─── Exercise data

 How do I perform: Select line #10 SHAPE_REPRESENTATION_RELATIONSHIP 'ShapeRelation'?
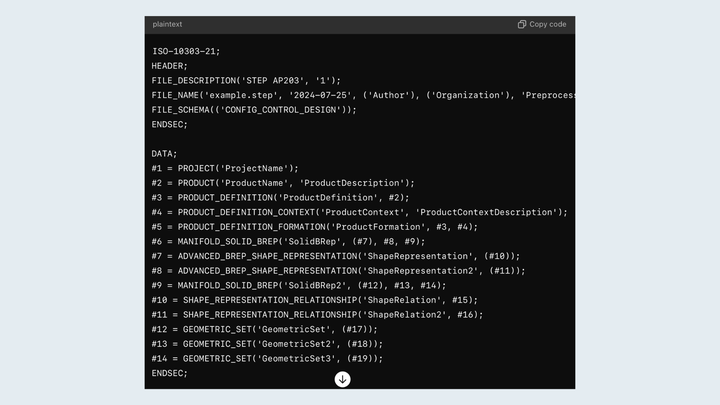click(x=329, y=300)
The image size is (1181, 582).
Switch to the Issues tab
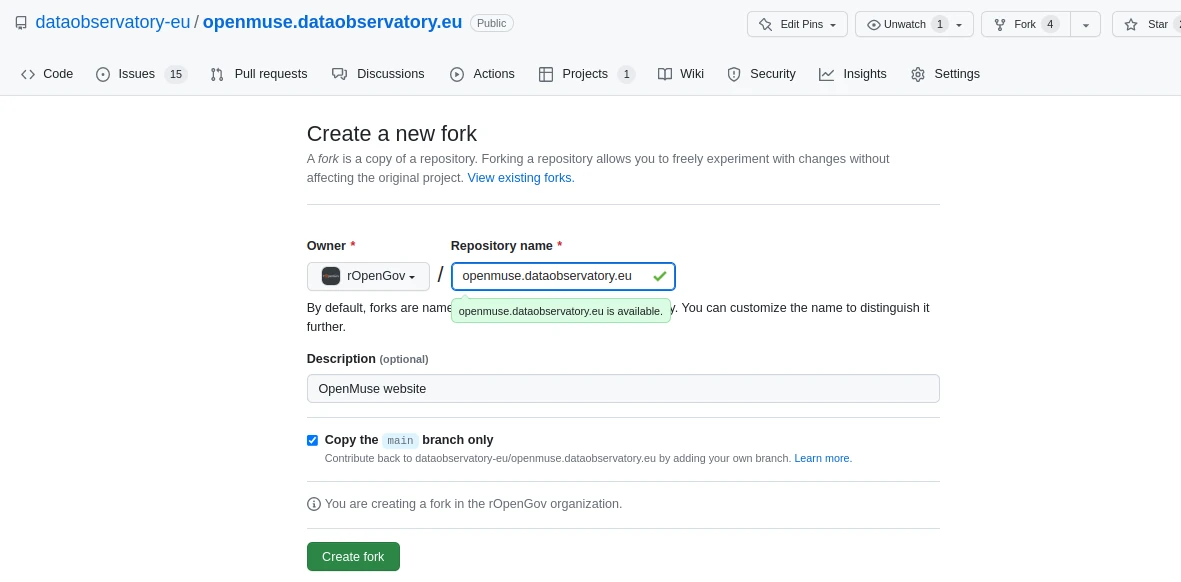point(140,74)
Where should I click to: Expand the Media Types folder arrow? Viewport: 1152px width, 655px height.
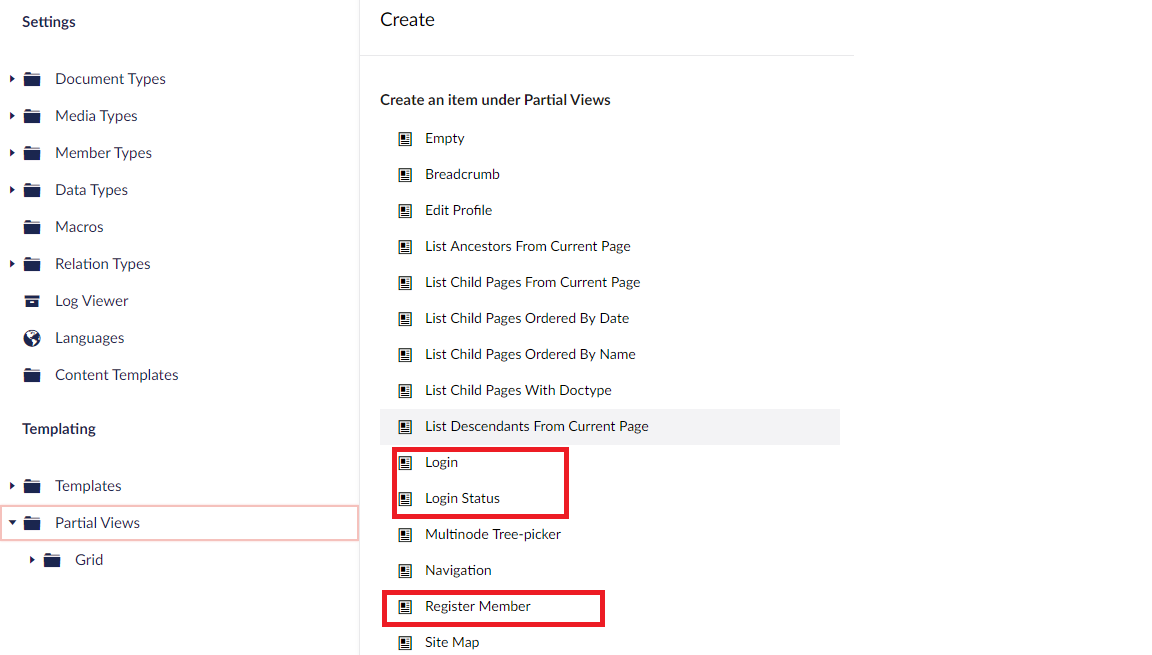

──────

* _What you have to do_
Without including any pictures, copy every line above exactly.

* _Result of this task_
 How do I perform: Select line #10 SHAPE_REPRESENTATION_RELATIONSHIP 'ShapeRelation'?
click(x=329, y=300)
The image size is (1181, 582).
Switch to the Issues tab
point(140,74)
Where should I click to: Expand the Media Types folder arrow? Viewport: 1152px width, 655px height.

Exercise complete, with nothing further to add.